CB – Très important. Il y avait quatre intervenants pour quatre soirées avec à chaque fois un thème différent. Ce qui était peut-être trop en fait : il y avait beaucoup de monde au départ, mais ensuite seulement une trentaine de personnes environ. C’était un essai, avec plein de choses dedans. L’idée de la réunion conférence-exposition était, par exemple, de faire l’expérience du langage et de l’image mis ensemble. Parce que pour l’Homme, l’apprentissage se fait par l’ouïe et la vue. Là, on voulait faire les deux choses ensemble. Certains spectateurs ont trouvé ça dérangeant. Mais dans le monde actuel en général, les choses fonctionnent ensemble, et parfois sans lien. C’est une chose qu’il faut observer.

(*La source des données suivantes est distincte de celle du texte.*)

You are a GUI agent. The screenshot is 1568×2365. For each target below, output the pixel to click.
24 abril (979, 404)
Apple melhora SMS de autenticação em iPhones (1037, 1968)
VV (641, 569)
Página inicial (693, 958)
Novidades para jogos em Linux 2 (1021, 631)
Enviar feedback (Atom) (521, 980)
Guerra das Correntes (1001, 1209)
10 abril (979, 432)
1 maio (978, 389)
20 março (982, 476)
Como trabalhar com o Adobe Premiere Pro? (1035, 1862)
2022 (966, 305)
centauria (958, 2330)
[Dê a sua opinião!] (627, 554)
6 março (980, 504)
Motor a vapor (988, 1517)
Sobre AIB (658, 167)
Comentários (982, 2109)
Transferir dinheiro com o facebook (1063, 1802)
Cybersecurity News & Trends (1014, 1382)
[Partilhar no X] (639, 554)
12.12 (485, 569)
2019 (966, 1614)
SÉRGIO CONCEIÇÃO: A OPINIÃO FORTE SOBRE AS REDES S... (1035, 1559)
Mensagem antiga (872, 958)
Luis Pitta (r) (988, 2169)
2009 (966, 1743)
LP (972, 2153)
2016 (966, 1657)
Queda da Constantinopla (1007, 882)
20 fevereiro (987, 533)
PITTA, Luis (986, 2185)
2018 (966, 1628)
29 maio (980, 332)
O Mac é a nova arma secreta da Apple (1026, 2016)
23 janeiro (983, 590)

–       Plusieurs thèmes assez différents ont été abordés dans les conférences. Qu’est-ce qui les réunit de votre point de vue ?

CB – C’est toujours lié à la science. Pour celle du 30 janvier aussi. On considère souvent dans la société que la science à une stabilité pour avancer, qu’elle fonctionne sur une base de données solide. Pour la littérature et pour l’art, il peut y avoir des impasses, et on peut arriver à une grande pluralité de concepts, pour définir l’art contemporain par exemple. Du coup moi aussi, comme Dexi, je recherche une sorte de mur solide pour avancer…

–       Ce mur là, pour toi, c’est la science…

CB – Oui, mais en même temps il y a un paradoxe, parce que même si la science est stable, on peut toujours se demander : jusqu’où doit-on aller  avec ça ? On a parlé de quatre domaines de réflexion liés à la technologie dans nos conférences : nanotechnologie, informatique, génétique et sciences cognitives. Un jour, la science changera radicalement l’être humain, et du coup dans un truc stable peut se cacher quelque chose de…pas dangereux mais…inquiétant… Pour le moment on ne peut pas dire. Donc on regarde ça. D’où le thème du transhumanisme pour la prochaine exposition. Mais c’est un grand paradoxe. En Chine par exemple, on dit toujours : le bonheur est toujours à côté du malheur, et inversement. Et pour l’art on se pose cette question : est-ce que c’est une bonne solution de s’accrocher à la science comme à un mur ?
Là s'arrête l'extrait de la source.